*Enunciado 1*:
Enumera a todas las personas nombradas en el texto sobre Miguel Hernández y Ramón Sijé, excepto ellos dos.
*Enunciado 2*:
Repite literalmente el texto sobre Miguel Hernández y Ramón Sijé desde "A consecuencia de" hasta "los últimos meses.".

*Texto mostrado*:
┌────────

Cuando conoció a Miguel, Sijé quedó deslumbrado: «Es un tesoro oculto, un poeta tímido». Intentó llevarlo por su mismo camino ideológico. Sijé estimaba muy poco a los nuevos amigos madrileños de Miguel: escribió sobre «la ausencia del alma y el objeto», en la poesía de Rafael Alberti.

En una carta, escribe a su amigo: «Nerudismo, ¡qué horror!». En cambio, en agosto de 1935, Miguel Hernández escribió dos poemas sobre sus nuevos maestros: Oda entre sangre y piedra a Vicente Aleixandre y Oda entre sangre y vino a Pablo Neruda.

Miguel no fue feliz en Madrid y se lo contó por carta a su amigo de Orihuela. Sijé le contestó: «Quien sufre mucho eres tú, Miguel». Creía que Miguel se estaba alejando del buen camino e intentaba impedirlo: «Somete a examen tu conciencia poética y tu conciencia moral». También le aconsejó que volviera a Orihuela, a sus raíces… Pero Miguel no le hizo caso.

Llegó un momento –dice Ferris– en el que «los consejos de su amigo le saben a sermón»: no los siguió, estaba ya en otro mundo. Sijé lo lamentó: «Tu deserción me dejaba y me deja solo». Se despidió así, en una carta: «examigo íntimo, pero compañero transeúnte y cordial».

A consecuencia de una infección, Ramón Sijé murió, en Orihuela, el 24 de diciembre de 1935; lo enterraron en su pueblo, al día siguiente. Miguel estaba entonces en Madrid y no se enteró hasta un par de días después: le informó su amigo Vicente Aleixandre, que había leído la noticia en El Sol.

El poeta sintió entonces un inmenso dolor: a la pérdida de su gran amigo, tan joven, se unió quizá algo de remordimiento por cómo se había comportado con él, en los últimos meses.

└────────

*Sección de datos*:
┌────────

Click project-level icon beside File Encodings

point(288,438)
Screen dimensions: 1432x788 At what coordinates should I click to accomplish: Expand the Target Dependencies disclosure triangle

└────────

*Respuesta completa 1*:
Rafael Alberti, Vicente Aleixandre, Pablo Neruda y Ferris.

*Respuesta completa 2*:
A consecuencia de una infección, Ramón Sijé murió, en Orihuela, el 24 de diciembre de 1935; lo enterraron en su pueblo, al día siguiente. Miguel estaba entonces en Madrid y no se enteró hasta un par de días después: le informó su amigo Vicente Aleixandre, que había leído la noticia en El Sol.

El poeta sintió entonces un inmenso dolor: a la pérdida de su gran amigo, tan joven, se unió quizá algo de remordimiento por cómo se había comportado con él, en los últimos meses.